Il Cristianesimo secondo Marx
Una pagina del celebre filosofo per capire che cosa pensava della religione cristiana; con alcune necessarie considerazioni

Che cosa pensano i comunisti del Cristianesimo, è cosa risaputa: sulla scorta di Karl Marx, ritengono ogni religione «oppio dei popoli», imposizione data dall’autorità politica per tenere calmi e sottomessi i sudditi con la minaccia di terribili punizioni divine (nei loro scritti, tutto è riconducibile esclusivamente alla politica). Ma che cosa Marx sapeva, in realtà, della religione che con tanto impegno si affannava a cercar di demolire? Per scoprirlo, diamo la parola – anzi, la penna – allo stesso Marx, che in una pagina sottilmente ironica ci gratifica, tra strafalcioni storici (che razza di documenti ha consultato, per tali sproloqui?) e una visione totalmente distorta della materia, del suo personale punto di vista.

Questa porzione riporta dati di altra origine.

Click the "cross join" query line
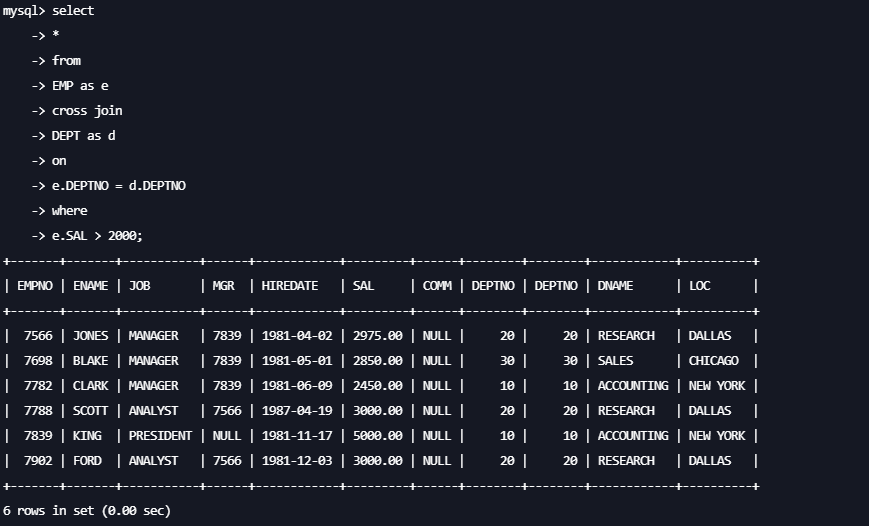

Leggiamo, dunque: «Sono passati quasi esattamente 1.600 anni da quando nell’Impero Romano agiva ugualmente un pericoloso partito sovversivo. Esso minava la religione e tutte le basi dello Stato; esso negava per l’appunto che il volere dell’Imperatore fosse la legge suprema; esso era senza patria, internazionale; si estendeva in tutte le terre dell’Impero, dalla Gallia all’Asia, e al di là dei confini dell’Impero. Esso aveva fatto per un lungo periodo di tempo un lavoro segreto, sotterraneo, di disgregazione; ma da parecchio tempo si sentiva già abbastanza forte per mostrarsi alla luce del sole. Questo partito sovversivo, conosciuto col nome di Cristianesimo, era anche fortemente rappresentato nell’esercito: intere legioni erano cristiane. Quando erano comandati a prestar servizio d’onore alle cerimonie dei sacrifici della Chiesa di Stato pagana, i soldati sovversivi spingevano la temerità sino a porre sui loro elmi in segno di protesta dei distintivi particolari: delle croci. Persino le abituali vessazioni di caserma dei superiori erano vane.

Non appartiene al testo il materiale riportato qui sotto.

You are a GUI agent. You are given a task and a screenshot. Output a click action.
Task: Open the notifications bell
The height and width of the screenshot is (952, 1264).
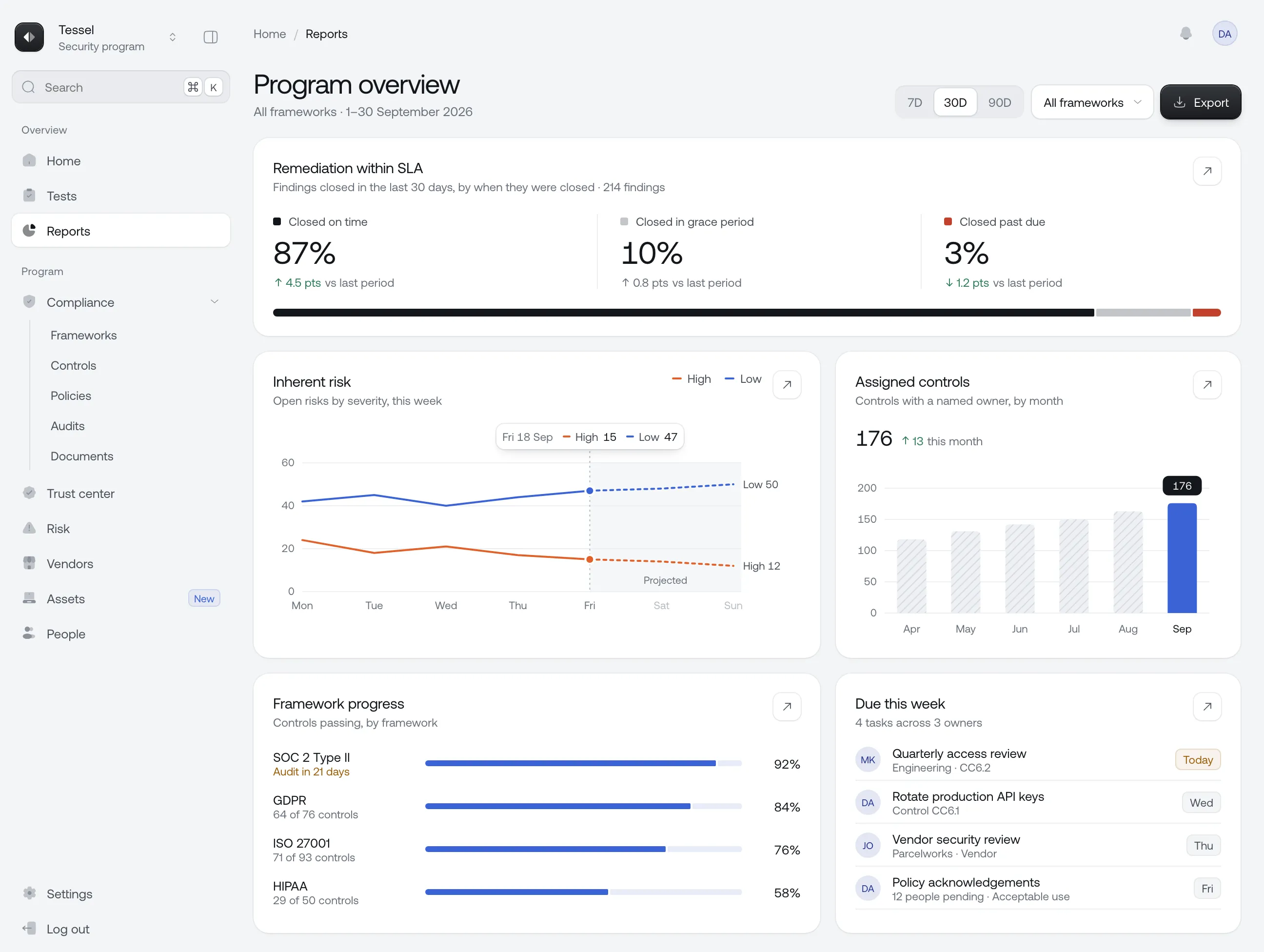pos(1185,34)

L’Imperatore Diocleziano non poté più assistere passivamente al modo come l’ordine, l’obbedienza e la disciplina venivano minate nel suo esercito. Egli prese misure energiche, mentre vi era ancora tempo. Promulgò una legge contro i socialisti, volevo dire contro i Cristiani. Le riunioni dei sovversivi vennero proibite; i loro locali vennero chiusi o addirittura demoliti; i distintivi cristiani, croci, eccetera, vennero proibiti come i fazzoletti rossi in Sassonia. I Cristiani vennero dichiarati incapaci a coprire cariche di Stato; essi non potevano nemmeno essere caporali. Siccome allora non si disponeva ancora di giudici così ben addestrati alla “considerazione delle persone”, come li prevede il disegno di legge del signor von Köller, si proibì puramente e semplicemente ai Cristiani di domandar giustizia davanti ai tribunali. Anche questa legge eccezionale rimase senza effetto. I Cristiani la strapparono dai muri per scherno; anzi, si dice che a Nicomedia essi avrebbero incendiato il palazzo in cui si trovava l’Imperatore. Allora questi si vendicò con la grande persecuzione dei Cristiani dell’anno 303 dell’era nostra. Essa fu l’ultima del genere. E fu così efficacie che 17 anni dopo l’esercito era composto in gran maggioranza di Cristiani, e che il successivo autocrate di tutto l’Impero Romano, Costantino, dai preti detto il Grande, proclamò il Cristianesimo religione dello Stato».

Nella pagina in questione, Marx mostra una certa simpatia per i Cristiani; il problema è che gli errori sono tanti e tali da squalificarla per intero.

Cerchiamo di fare un po’ d’ordine. Innanzitutto, ciò che balza agli occhi è che Marx riesce a parlare della nascita della religione cristiana senza nominare il nome del suo fondatore, sebbene questo sia ben conosciuto. Quasi che il Cristianesimo si sia originato per «generazione spontanea». Probabilmente non gli interessava ricercarne la causa prima, o forse il nome di Gesù gli faceva paura, quasi che il solo nominarlo potesse colpire a fondo il suo ateismo. Il suo esempio ha fatto scuola, è proprio il caso di dirlo: in molti manuali di storia ad uso delle scuole primarie si evita accuratamente il nome di Gesù quando si tratta della nascita del Cristianesimo, dicendo semplicemente che nel corso del I secolo nell’Impero Romano ha cominciato a diffondersi una nuova religione e via dicendo, secondo uno schema che pare ricalcare quello di Marx quasi parola per parola. Il nome di Gesù è forse diventato tabù? O lo si omette, come sostengono i soliti «ben informati», per non offendere i musulmani? (I miei alunni musulmani non hanno alcun problema ad ascoltare la storia di Gesù, grande profeta anche per l’Islam, come non hanno problemi a festeggiare il Natale, fare il presepe nelle scuole e cantare le canzoni natalizie, le loro preferite sono Tu scendi dalle stelle e Adeste fideles. Basta usarli come capro espiatorio!).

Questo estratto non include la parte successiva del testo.